La oí contar siendo niño, supongo que haya sido algo que ocurrió a vecinos o a algún familiar lejano. Para saberlo, los medios de comunicación no eran los de hoy; por eso supongo que afectó mucho a quienes les sucedió. De otro modo, no hubiera pasado de un comentario ya olvidado.
Dicen que la embarazada, llevaba ocho meses de gestación, al momento que una persistente fiebre vino a hacerle compañía. Contaban que hubo dos hechos trascendentes para que nada pasara a mayores. Uno, el médico que, viendo los medios existentes en el Interior, le dio el pase a un hospital de la capital. El segundo, que la futura madre tenía una hermana llamada Máxima, que hacía honor a su nombre, en cuanto a personalidad, con la razón de su lado, ni Timoteo Aparicio, se le enfrentaba.

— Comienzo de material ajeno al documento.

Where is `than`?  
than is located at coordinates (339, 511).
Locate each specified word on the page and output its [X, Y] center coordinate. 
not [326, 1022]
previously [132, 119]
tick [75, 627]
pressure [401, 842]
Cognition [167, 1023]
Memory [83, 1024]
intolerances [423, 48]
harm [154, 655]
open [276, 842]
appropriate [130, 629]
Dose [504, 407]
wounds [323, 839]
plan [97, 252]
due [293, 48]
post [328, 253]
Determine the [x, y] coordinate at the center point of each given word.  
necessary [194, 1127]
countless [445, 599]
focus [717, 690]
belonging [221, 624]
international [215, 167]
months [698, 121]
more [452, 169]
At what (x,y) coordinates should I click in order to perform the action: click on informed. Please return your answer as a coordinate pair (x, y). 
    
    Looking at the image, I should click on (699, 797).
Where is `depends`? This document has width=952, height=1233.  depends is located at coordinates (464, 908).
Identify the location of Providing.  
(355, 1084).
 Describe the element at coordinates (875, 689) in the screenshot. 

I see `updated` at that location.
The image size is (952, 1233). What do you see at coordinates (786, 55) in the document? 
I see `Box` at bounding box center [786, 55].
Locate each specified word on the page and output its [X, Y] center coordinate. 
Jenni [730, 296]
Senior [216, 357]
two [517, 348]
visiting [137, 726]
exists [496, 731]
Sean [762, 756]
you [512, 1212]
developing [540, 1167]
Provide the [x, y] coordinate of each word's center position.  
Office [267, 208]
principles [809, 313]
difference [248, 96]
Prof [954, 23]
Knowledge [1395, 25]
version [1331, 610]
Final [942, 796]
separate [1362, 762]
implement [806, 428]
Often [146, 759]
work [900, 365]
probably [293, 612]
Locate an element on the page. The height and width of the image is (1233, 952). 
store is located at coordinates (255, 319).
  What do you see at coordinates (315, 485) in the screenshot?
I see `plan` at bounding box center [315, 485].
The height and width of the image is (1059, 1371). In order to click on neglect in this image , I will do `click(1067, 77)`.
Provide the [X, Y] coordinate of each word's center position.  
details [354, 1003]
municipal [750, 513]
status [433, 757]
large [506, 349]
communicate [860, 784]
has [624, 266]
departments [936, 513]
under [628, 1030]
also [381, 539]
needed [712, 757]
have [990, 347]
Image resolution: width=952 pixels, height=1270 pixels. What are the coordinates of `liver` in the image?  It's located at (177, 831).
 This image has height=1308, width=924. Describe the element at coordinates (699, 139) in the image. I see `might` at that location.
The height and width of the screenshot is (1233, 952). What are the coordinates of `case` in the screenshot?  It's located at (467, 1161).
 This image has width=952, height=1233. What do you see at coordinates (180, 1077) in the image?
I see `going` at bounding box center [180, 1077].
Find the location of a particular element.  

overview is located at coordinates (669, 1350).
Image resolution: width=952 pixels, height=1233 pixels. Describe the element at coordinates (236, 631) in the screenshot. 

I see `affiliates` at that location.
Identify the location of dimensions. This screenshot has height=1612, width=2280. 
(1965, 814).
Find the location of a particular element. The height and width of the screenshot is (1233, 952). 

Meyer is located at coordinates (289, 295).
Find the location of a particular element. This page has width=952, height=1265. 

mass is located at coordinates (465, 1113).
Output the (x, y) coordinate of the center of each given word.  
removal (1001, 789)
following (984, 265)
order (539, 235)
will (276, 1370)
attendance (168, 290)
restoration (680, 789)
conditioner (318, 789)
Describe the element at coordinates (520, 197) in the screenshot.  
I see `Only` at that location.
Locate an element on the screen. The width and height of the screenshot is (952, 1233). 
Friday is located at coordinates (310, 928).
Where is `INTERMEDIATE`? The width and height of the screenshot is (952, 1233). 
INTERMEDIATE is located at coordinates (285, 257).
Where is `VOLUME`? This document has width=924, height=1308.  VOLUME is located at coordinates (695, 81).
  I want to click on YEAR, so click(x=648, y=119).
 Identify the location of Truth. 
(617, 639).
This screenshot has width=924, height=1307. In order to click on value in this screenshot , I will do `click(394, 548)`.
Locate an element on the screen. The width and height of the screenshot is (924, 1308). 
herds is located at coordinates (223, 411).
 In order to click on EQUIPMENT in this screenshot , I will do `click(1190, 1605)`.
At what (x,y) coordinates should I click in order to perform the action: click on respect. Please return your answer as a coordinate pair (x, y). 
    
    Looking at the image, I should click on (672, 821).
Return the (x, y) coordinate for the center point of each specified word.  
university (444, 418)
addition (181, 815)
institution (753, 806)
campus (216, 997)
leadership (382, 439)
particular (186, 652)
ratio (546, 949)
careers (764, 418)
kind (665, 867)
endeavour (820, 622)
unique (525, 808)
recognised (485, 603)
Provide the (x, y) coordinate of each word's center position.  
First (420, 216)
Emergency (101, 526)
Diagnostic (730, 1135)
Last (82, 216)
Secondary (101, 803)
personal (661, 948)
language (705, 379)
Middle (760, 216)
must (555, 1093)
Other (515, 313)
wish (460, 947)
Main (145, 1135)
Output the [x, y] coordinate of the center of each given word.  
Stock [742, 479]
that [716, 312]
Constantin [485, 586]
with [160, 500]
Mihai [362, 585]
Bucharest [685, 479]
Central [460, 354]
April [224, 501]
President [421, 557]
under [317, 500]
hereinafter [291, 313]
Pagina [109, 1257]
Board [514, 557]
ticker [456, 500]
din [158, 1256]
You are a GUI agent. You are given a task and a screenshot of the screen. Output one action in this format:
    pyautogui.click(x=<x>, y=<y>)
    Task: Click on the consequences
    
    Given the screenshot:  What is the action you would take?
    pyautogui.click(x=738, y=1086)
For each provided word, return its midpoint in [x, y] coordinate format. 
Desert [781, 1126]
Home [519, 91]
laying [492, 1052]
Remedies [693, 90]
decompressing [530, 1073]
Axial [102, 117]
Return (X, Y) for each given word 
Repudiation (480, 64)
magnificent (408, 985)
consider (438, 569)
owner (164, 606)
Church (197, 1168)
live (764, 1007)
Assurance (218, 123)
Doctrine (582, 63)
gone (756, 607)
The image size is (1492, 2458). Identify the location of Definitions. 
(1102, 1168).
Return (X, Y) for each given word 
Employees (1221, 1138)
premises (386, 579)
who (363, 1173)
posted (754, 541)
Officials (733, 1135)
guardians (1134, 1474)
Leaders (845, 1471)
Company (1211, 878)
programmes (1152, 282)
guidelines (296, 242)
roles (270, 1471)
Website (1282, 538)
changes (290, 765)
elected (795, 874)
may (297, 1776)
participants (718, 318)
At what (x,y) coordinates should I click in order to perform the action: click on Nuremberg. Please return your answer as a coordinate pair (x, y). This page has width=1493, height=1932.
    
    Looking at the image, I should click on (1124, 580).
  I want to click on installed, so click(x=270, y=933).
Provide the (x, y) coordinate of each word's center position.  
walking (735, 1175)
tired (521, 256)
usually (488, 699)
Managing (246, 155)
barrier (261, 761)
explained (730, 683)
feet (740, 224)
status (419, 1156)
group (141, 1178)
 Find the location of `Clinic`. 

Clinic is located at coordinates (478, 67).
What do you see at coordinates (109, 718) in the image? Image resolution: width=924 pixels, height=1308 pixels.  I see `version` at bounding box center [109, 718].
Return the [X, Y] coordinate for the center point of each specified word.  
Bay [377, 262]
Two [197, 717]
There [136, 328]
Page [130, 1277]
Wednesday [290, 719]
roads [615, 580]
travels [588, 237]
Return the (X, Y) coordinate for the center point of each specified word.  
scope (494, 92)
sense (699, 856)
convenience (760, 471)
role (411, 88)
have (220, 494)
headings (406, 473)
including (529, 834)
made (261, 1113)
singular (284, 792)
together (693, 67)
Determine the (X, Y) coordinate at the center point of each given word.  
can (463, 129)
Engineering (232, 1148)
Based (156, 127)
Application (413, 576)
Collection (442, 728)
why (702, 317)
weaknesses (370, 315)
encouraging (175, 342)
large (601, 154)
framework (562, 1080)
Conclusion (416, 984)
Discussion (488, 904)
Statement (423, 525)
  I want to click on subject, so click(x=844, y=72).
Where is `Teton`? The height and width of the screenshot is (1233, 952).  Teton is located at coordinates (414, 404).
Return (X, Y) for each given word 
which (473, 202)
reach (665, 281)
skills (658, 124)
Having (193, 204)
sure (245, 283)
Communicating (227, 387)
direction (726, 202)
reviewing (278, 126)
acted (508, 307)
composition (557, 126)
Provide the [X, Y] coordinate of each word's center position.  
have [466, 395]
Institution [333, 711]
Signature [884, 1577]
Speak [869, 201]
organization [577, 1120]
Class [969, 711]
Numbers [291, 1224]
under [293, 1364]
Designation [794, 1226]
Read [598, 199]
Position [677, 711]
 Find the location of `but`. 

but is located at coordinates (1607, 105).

No hace falta contar los avatares de ese último mes de embarazo, la futura madre era ya parte del hospital, y Máxima, la futura tía, se desdoblaba entre una casa con tres pichones que apenas volaban, y una hermana para la cual, a medida que transcurría ese último mes de embarazo, las cosas iban cada vez peor.
Se cumplió la fecha en que el niño se negaba a nacer, porfiado. El médico hubo de recurrir a tecnologías nuevas. “Unos instrumentos metálicos”, dijo. Con ellos se producía lo que se decía un fórceps. Hablando en criollo, unos hierros que sujetaban una débil cabecita, e igual que como ayudan a una vaca con piolas, para sacar el ternero, tiraron del pequeño hasta que explotó en llanto.
Digamos que, a todo esto, la futura tía Máxima era una partera más. Inútil querer alejarla de su hermana.
El médico la llamó aparte
―Tratemos de salvar la madre ―le dijo―. Para el niño es otra cosa. Sería un milagro salvarlo.
Fue entonces que se produjo el milagro. Al cabo de un rato, con la cabeza toda abollada, una incubadora era la nueva madre del crío, mientras que la verdadera, la de carne y hueso, descansaba mejorando.
Tres días contaban que habían pasado, el “abollado” tenía compañía en la incubadora, otro bebé más o menos complicado como él.
La tía Máxima, con su carácter, iba y venía, del niño a la madre, y de la madre al niño.
―Mirá ―comentó a la hermana―, creo que ya me conoce. Si sigue pelechando, me va a decir mamá antes que a vos.
“Fue de terror”, comentaban. El día cuatro apenas llegada la tarde, la voz compungida de una enfermera, se encargaba de la noticia. “El bebé ha muerto”, dijo a la madre y a la tía Máxima, que permanentemente estaba molestando (al decir de las enfermeras en sus comentarios de pasillos).
Como un resorte la tía Máxima saltó de la silla diciendo:
―No puede ser. Estuve hace un rato con él, y juro que me sonrió-. Y corriendo llegó a las incubadoras. Allí se percató que el niño fallecido no era su sobrino, sino el otro pequeño.
De haber pasado un rato, el bebé de mi anécdota hubiese tenido una tía cualquiera, jamás una tía Máxima que, dicho sea de paso, no descansó hasta no tener a su hermana y sobrino en su casa.
Hoy llené estos renglones, pues parece que, de tanto mencionarla, me estoy pareciendo a aquella tía Máxima, para la cual una vida era lo supremo, sus uñas se volverían garras sin duda, tanto por hijos, como sobrinos, vecinos o cualquiera que considerara desprotegido.
Los medios de prensa, ocho décadas más tarde de lo acontecido en aquel hospital, hoy no saben qué hacer con madres que no quieren hacerse cargo de sus hijos, aduciendo falta de medios, problemas con los trabajos, y hasta incapacidad mental, con tal de no criar hijos, (oíganlo bien) ¡Hijos propios!, ¡Mi Dios!, no lo hacen ni los que llamamos animales.
Alguien, hace muchos años preguntó ¿Quo Vadis?, ¿Será momento de preguntárnoslo nuevamente?
P.D.: Rara coincidencia, aquel bebé se llamó Antonio, e igual que yo tuvo una tía, Máxima.